**Aim of the exercise:** Return each line of the entries that mentions the word "computer".

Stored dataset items
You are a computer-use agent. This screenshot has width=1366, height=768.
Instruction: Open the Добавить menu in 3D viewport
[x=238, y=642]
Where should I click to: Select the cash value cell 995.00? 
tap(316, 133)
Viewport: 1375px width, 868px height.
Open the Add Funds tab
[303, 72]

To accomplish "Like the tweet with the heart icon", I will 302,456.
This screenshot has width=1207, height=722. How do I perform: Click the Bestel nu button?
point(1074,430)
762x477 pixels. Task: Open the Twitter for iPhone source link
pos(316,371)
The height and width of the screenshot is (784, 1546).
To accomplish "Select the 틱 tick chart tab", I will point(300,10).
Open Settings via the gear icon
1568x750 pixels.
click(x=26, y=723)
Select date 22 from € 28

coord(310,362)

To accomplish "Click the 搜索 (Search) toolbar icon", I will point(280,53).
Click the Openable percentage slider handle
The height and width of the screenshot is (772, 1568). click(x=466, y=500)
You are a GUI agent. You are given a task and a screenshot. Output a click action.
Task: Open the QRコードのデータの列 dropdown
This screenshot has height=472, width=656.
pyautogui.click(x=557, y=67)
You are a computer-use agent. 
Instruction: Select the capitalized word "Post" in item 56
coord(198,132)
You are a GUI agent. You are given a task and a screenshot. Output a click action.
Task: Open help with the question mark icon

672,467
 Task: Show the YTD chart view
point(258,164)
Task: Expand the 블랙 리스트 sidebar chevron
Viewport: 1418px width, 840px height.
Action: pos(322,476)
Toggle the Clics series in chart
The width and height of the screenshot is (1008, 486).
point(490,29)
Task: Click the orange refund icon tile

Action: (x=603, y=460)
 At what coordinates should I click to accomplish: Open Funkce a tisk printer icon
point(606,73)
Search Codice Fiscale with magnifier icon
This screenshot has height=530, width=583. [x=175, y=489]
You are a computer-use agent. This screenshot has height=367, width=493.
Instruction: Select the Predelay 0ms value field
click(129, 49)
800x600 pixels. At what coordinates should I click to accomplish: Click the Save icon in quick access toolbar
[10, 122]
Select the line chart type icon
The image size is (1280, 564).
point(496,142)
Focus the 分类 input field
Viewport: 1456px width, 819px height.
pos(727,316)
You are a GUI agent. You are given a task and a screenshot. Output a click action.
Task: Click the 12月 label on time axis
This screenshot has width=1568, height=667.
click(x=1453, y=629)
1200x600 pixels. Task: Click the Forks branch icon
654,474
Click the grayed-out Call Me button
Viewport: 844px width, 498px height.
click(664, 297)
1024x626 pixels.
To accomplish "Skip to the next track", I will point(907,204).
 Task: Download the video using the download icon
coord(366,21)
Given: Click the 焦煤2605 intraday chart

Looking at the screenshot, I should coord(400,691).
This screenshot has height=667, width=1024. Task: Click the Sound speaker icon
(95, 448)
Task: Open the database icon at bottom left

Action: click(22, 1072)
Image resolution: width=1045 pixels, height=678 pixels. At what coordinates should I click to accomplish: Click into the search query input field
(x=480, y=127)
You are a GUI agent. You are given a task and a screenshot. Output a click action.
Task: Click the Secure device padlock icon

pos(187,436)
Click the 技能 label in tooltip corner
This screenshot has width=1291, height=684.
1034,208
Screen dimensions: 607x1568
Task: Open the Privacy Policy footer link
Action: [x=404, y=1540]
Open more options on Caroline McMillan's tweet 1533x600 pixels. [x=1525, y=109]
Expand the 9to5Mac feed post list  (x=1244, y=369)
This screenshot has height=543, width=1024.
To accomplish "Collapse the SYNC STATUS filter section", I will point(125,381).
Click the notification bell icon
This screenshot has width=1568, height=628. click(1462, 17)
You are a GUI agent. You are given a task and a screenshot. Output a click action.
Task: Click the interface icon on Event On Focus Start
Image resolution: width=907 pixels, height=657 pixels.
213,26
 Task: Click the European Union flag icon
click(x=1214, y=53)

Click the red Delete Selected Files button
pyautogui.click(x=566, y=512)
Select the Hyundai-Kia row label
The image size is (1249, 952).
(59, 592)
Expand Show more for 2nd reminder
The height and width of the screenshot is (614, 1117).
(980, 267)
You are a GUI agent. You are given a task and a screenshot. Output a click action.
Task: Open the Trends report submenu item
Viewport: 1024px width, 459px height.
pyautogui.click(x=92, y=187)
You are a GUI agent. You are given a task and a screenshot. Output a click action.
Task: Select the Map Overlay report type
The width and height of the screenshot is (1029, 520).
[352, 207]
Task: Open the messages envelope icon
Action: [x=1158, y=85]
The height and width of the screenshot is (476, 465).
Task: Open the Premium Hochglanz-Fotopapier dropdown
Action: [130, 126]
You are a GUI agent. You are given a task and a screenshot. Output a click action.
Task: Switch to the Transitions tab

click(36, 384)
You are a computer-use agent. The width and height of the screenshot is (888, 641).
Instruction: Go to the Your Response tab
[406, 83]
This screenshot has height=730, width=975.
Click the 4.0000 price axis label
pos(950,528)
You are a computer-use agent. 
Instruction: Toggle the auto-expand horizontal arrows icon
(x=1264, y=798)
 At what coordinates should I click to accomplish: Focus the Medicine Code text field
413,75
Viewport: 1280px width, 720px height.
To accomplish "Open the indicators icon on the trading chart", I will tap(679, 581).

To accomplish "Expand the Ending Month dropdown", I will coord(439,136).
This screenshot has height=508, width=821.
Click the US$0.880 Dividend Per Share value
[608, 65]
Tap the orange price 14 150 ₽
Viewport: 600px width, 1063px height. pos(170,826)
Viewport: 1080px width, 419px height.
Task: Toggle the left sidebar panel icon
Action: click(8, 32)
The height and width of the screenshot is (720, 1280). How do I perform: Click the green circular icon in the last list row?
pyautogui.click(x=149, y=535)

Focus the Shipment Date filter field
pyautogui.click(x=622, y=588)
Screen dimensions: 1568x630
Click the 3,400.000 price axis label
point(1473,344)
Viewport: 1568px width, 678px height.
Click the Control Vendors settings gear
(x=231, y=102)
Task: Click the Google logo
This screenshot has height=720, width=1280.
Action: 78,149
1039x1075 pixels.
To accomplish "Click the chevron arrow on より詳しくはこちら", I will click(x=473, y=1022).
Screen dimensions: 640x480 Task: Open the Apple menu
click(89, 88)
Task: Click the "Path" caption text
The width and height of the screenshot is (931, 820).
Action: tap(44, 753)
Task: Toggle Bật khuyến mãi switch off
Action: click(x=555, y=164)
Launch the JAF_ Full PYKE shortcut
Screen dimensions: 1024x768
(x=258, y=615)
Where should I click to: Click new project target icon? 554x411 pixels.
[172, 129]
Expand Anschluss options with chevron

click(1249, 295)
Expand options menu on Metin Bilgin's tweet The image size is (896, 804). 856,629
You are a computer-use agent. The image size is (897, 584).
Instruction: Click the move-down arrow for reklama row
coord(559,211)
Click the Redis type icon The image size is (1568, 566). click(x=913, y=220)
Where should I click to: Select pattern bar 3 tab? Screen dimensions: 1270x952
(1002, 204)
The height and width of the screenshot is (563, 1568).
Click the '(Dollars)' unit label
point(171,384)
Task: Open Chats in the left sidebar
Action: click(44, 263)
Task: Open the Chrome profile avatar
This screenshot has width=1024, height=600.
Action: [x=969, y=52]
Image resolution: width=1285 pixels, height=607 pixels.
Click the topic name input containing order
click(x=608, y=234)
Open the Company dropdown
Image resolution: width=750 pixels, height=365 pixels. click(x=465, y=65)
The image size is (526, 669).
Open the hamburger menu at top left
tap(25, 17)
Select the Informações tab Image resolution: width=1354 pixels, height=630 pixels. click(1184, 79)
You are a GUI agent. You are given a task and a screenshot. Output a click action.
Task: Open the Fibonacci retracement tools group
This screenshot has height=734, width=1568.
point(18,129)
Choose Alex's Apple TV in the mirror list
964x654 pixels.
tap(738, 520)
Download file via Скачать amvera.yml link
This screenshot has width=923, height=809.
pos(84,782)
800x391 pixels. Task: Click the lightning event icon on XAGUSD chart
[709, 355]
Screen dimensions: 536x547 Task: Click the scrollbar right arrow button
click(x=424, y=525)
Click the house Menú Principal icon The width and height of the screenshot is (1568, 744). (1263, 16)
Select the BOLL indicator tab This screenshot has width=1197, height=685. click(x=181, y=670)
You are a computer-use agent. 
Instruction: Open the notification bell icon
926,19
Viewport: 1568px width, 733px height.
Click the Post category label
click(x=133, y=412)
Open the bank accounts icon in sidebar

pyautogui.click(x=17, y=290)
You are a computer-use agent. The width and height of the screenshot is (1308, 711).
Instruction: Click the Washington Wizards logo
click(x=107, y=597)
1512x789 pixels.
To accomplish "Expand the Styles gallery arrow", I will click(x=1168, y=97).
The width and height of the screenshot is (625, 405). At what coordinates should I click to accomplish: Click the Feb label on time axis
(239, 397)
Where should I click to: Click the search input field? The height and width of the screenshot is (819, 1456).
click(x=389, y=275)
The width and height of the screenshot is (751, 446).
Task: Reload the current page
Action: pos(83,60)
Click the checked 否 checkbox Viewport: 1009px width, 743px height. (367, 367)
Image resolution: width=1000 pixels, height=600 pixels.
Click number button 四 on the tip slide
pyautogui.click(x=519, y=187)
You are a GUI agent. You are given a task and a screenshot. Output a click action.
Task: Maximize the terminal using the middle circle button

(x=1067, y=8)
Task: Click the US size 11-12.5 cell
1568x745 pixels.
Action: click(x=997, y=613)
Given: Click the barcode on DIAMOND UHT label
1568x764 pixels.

**Answer below:**
You are a computer-use agent. This screenshot has width=1366, height=768.
You are a computer-use agent. 
You are a computer-use agent. This screenshot has height=367, width=493.
You are a computer-use agent. The width and height of the screenshot is (888, 641).
You are a computer-use agent. 
You are a computer-use agent. The image size is (897, 584).
You are a computer-use agent. 
You are a computer-use agent. The width and height of the screenshot is (1308, 711).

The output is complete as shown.